» **RECORDS**

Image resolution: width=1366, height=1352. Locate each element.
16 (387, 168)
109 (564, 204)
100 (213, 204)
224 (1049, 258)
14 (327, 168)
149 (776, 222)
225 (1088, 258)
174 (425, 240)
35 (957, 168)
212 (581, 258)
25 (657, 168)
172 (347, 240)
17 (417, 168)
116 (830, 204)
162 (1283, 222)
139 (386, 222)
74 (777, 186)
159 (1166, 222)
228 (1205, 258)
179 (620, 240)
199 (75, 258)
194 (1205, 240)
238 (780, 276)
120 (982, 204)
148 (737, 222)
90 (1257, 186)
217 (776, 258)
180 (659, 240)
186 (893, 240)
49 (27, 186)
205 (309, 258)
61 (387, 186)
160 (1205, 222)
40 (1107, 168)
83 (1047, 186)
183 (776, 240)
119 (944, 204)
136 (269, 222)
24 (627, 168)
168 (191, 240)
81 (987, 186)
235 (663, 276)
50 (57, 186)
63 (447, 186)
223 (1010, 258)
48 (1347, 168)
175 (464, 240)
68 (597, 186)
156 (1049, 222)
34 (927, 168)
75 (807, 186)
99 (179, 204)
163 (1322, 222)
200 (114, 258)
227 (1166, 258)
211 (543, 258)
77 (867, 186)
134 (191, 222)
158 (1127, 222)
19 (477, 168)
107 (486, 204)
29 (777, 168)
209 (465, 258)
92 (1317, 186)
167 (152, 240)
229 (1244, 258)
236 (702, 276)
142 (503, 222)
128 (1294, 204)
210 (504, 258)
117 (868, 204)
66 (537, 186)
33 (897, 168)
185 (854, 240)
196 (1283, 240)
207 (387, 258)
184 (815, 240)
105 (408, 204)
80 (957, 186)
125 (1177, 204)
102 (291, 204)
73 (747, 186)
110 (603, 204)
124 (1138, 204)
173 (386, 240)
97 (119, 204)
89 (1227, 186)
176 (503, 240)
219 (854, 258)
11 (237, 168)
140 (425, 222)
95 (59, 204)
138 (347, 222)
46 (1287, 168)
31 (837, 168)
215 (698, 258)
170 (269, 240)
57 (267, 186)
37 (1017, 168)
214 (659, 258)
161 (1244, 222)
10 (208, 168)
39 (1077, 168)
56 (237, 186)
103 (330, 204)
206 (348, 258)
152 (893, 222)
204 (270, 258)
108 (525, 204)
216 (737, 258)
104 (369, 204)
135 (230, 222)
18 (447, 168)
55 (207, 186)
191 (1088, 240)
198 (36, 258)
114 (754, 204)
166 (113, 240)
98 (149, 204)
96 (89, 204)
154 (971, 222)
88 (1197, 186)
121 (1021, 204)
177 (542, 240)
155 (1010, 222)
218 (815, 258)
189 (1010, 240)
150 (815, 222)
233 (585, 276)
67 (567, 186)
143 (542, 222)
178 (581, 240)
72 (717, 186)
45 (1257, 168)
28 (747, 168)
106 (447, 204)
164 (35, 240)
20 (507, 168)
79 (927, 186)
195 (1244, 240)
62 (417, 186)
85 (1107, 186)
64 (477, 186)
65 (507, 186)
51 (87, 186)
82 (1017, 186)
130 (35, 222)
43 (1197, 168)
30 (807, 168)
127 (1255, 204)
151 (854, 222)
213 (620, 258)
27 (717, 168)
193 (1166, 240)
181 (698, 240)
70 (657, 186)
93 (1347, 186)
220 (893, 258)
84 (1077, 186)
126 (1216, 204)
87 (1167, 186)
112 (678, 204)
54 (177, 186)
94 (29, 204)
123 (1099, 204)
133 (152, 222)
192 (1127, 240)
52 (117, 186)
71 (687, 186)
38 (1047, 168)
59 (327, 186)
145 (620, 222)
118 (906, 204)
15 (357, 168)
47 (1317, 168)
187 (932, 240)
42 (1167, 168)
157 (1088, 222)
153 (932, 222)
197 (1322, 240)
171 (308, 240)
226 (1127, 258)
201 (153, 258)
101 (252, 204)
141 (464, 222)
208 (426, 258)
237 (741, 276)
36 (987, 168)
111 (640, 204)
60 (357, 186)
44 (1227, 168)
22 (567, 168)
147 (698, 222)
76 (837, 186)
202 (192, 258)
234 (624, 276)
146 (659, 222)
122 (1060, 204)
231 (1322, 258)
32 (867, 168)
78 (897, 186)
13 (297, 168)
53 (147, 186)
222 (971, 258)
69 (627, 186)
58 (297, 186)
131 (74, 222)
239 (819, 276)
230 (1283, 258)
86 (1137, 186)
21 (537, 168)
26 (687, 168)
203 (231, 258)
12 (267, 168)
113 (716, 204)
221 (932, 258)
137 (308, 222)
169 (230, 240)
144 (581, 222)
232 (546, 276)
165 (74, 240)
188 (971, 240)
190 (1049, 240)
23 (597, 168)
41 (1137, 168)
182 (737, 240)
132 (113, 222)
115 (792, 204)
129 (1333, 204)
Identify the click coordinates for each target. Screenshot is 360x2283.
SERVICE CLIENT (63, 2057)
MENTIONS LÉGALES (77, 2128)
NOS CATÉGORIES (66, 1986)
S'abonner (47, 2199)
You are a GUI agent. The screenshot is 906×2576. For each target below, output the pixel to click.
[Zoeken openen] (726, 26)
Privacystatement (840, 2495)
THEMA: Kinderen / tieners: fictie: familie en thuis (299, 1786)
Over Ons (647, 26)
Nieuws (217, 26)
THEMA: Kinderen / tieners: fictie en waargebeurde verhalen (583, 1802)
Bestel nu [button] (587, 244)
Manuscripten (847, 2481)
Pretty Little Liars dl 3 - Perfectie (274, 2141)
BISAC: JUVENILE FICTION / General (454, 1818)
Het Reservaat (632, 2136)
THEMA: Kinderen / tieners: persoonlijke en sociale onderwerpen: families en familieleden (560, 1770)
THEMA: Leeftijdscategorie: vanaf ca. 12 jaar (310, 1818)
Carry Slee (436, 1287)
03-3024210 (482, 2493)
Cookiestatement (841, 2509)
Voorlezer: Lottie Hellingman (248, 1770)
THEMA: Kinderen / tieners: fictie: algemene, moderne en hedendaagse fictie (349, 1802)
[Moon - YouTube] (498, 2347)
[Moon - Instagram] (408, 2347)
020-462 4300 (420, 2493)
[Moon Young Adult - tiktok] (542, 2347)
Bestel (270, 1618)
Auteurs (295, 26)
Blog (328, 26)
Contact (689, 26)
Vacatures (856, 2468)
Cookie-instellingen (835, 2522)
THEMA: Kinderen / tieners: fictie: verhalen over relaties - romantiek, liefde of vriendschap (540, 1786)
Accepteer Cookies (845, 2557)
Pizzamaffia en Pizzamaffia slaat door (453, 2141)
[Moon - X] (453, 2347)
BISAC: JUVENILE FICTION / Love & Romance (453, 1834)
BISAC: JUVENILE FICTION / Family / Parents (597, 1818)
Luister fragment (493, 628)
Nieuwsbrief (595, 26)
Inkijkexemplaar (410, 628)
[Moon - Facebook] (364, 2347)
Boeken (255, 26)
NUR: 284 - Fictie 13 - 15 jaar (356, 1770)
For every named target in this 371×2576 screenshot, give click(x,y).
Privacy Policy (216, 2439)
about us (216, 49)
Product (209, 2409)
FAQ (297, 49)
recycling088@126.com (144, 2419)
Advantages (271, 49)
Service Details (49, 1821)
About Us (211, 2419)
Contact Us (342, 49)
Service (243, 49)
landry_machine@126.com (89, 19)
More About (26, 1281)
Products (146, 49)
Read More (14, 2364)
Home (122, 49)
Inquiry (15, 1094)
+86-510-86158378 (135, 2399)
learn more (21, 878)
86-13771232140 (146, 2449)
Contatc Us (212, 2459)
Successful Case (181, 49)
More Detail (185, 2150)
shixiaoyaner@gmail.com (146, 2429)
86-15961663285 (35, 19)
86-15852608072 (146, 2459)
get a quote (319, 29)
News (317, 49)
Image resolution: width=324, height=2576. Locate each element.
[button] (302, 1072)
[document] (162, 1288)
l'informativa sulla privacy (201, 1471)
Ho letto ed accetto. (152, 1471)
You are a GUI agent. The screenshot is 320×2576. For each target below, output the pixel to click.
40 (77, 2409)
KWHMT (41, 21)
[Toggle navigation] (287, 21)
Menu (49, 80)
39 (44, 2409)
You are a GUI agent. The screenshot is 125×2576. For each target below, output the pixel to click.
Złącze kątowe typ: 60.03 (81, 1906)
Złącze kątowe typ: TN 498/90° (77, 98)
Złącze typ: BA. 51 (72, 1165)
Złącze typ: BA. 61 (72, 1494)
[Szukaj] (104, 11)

» **ASSIGNMENT**
Would you print, exactly as written, every line above from the one holding "Home (122, 49)" through the one holding "[document] (162, 1288)", with both included and no other lines?

» **FINISHED TASK**
Home (122, 49)
Inquiry (15, 1094)
+86-510-86158378 (135, 2399)
learn more (21, 878)
86-13771232140 (146, 2449)
Contatc Us (212, 2459)
Successful Case (181, 49)
More Detail (185, 2150)
shixiaoyaner@gmail.com (146, 2429)
86-15961663285 (35, 19)
86-15852608072 (146, 2459)
get a quote (319, 29)
News (317, 49)
Image resolution: width=324, height=2576. Locate each element.
[button] (302, 1072)
[document] (162, 1288)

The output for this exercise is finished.